Learning to love my body at Coachella
The moment I clicked “Confirm Purchase” on my Coachella tickets, I was overwhelmed with excitement and anxiety. Excitement because I was going to experience my very first Coachella weekend. Anxiety because I was dreading having to shop for outfits to wear to the festival.
It’s not that I didn’t actually have anything to wear, but we all know what “festival fashion” is supposed to look like. Who finds outfits for Coachella in their closet? So one week pre-festival, I went to my favorite L.A. thrift stores like Wasteland and Buffalo Exchange — but this was not a Sex and the City 2 wardrobe fashion party with champagne and my best girlfriends. This was me, standing alone in a dressing room, obsessing over finding “perfect” Coachella outfits and idealizing the “perfect” body for those outfits. At times, it felt awful.
Earlier that year, I’d applied to graduate school and had the most stressful semester of my academic career. This caused me to gain weight, and by the time Coachella came around, I didn’t have the “summer bod” I’d wanted.
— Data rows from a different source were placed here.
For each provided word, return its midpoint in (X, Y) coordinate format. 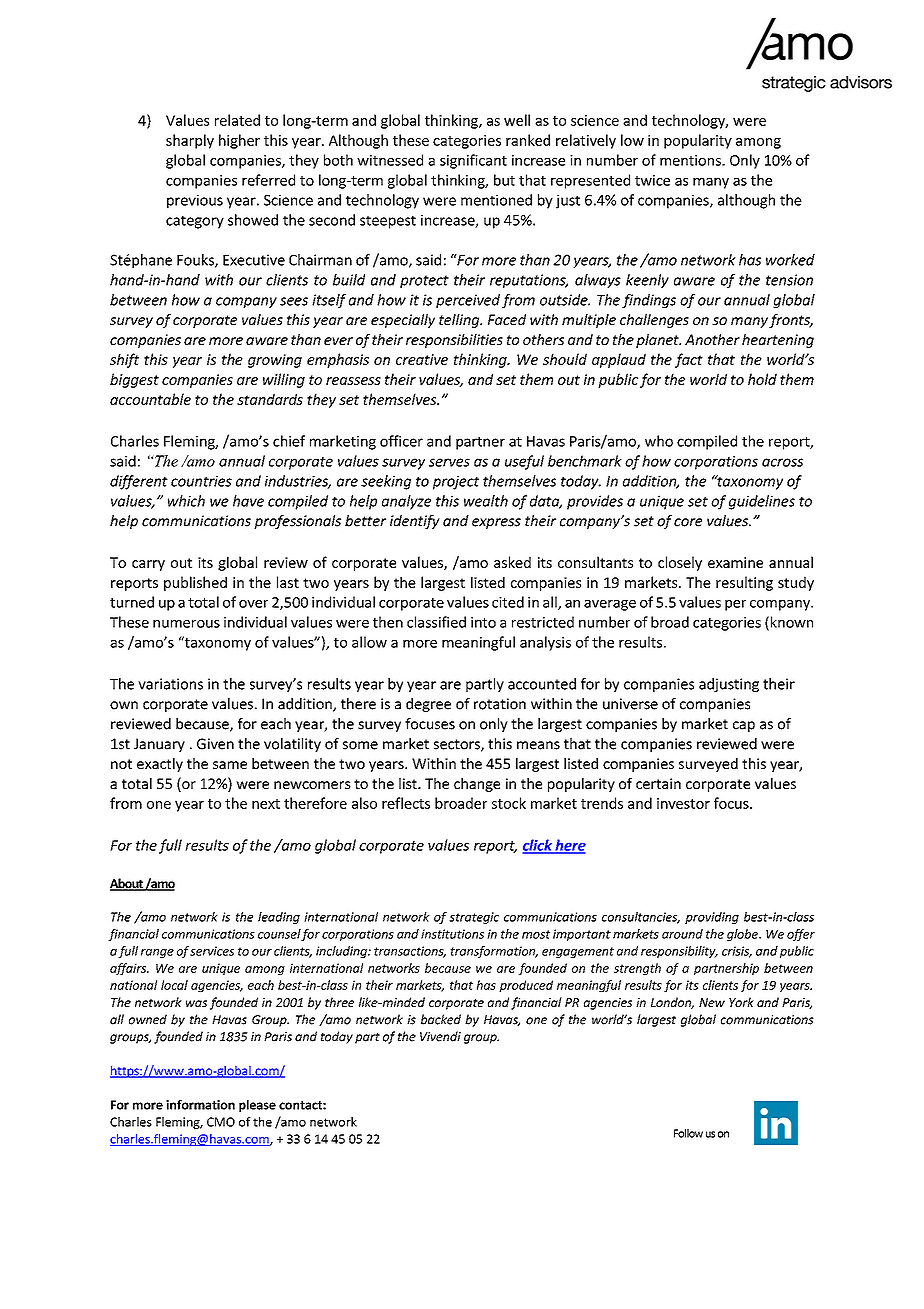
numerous (186, 624)
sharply (190, 141)
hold (762, 379)
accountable (150, 399)
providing (712, 918)
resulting (744, 583)
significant (473, 161)
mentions (691, 160)
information (200, 1105)
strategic (474, 918)
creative (422, 359)
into (483, 622)
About (127, 884)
Accessories like metal necklaces and cowboy hats were a little more fun to shop for since at least I didn’t have my low-self-esteem reminding me that nothing fit right on my body. But when I tried on floral prints and cowboy boots, and outfit after outfit, I couldn’t shake that uncomfortable feeling. I’d spent days and nights on social media leading up to this shopping trip, hoping inspiration from Coachella veterans would help me obtain the perfect festival wardrobe with a broke college student’s budget. Eventually, despite my trials and tribulations in the dressing room, I put three outfits together from my thrift store finds.
With my “festival fashion” anxiety somewhat handled, I was pretty excited to head to the desert with my boyfriend.
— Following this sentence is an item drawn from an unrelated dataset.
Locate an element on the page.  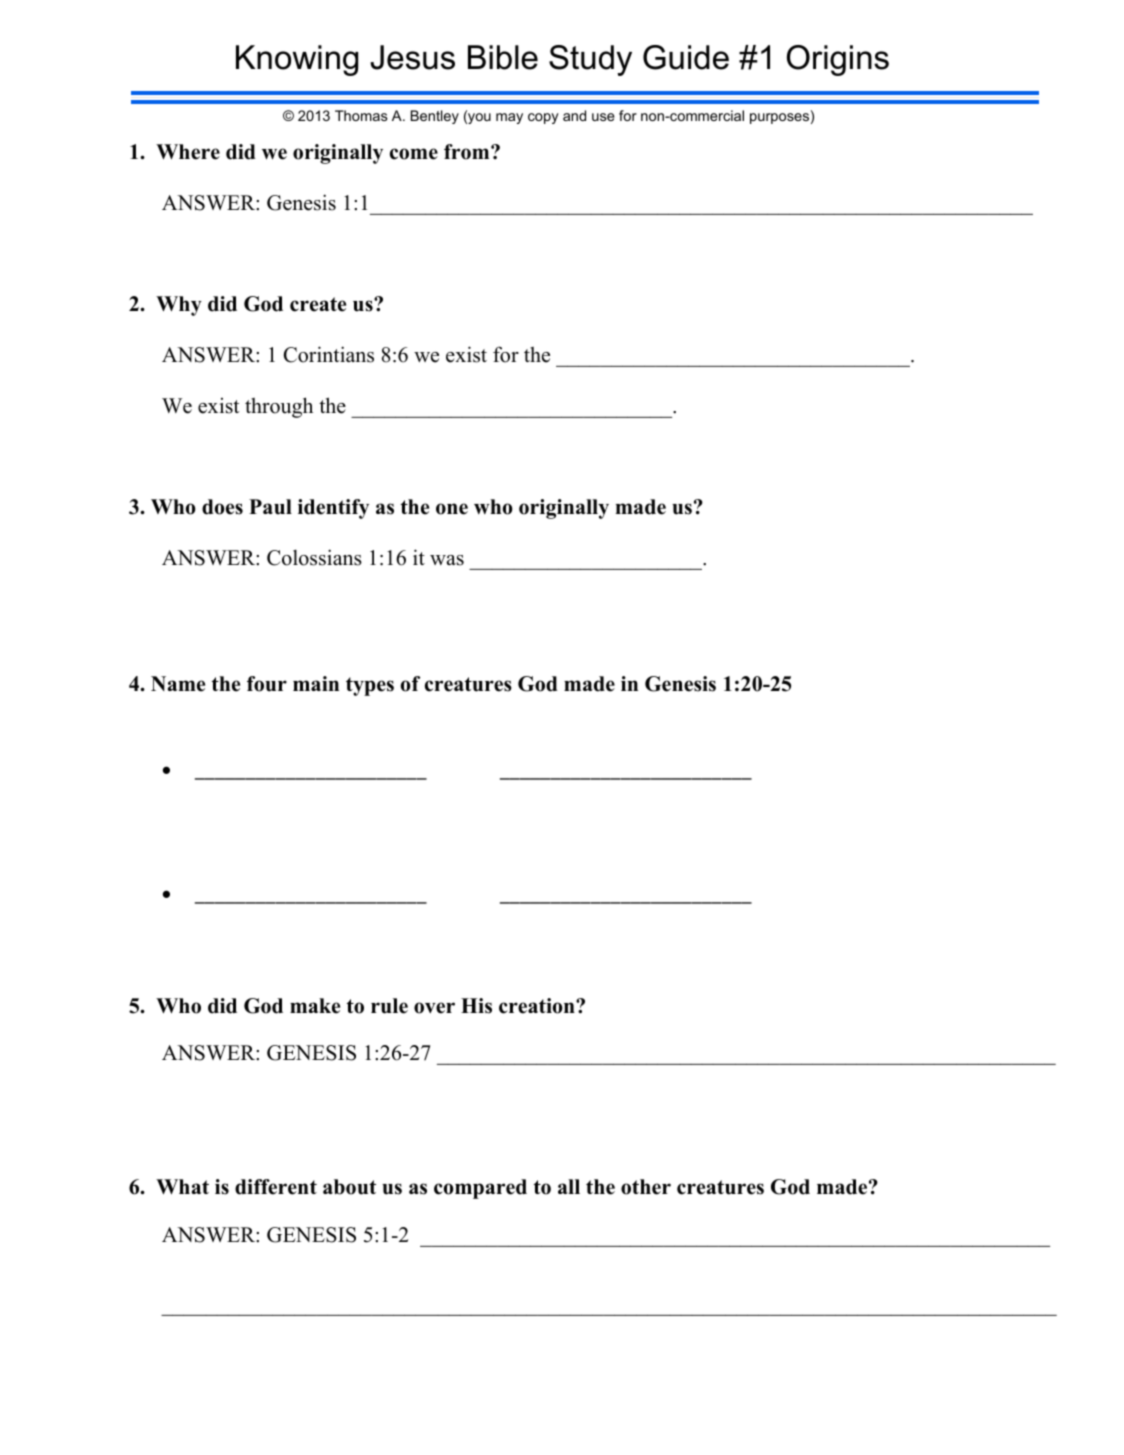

Even with my uneasiness, arriving to the festival felt like floating into a kind of nirvana as loud music echoed into the desert mountains. I indulged in food, drank my weight in cocktails, danced the night away, and slept under the desert stars. It was magical.
Still though, I was comparing myself to the women around me — which, naturally, wasn’t good for my self-esteem. I felt so inspired by the boldness, creativity, and artistic style of the women at Coachella — but I wished I too could walk around in those outfits with their confidence. This need to have the perfect outfit accompanied by the “right” body came from societal expectations of what a Coachella-goer should look like.
When I envision a woman at Coachella, I don’t think about a thick, brown, Latinx woman like me — I think about a tall, thin, white, blonde woman wearing fringe, cowboy boots, and oversized sunglasses.
However, actually being at Coachella that weekend showed me something beautiful: This space had brought women of all backgrounds, skin colors, and sizes together — and I belonged in that space (I even met my best friend, Megan!). It was thrilling — and reassuring — to see so many women of color with diverse body types on the festival grounds. I soon befriended the group of women in the campsite next to ours, and they made me feel like part of an inclusive community as we celebrated the festival’s intersection of fashion, music, pleasure, and art.
My new girlfriends and I glammed up together each morning, and they empowered me to feel strong and beautiful — whether or not I fit the image of the “perfect” Coachella-attendee.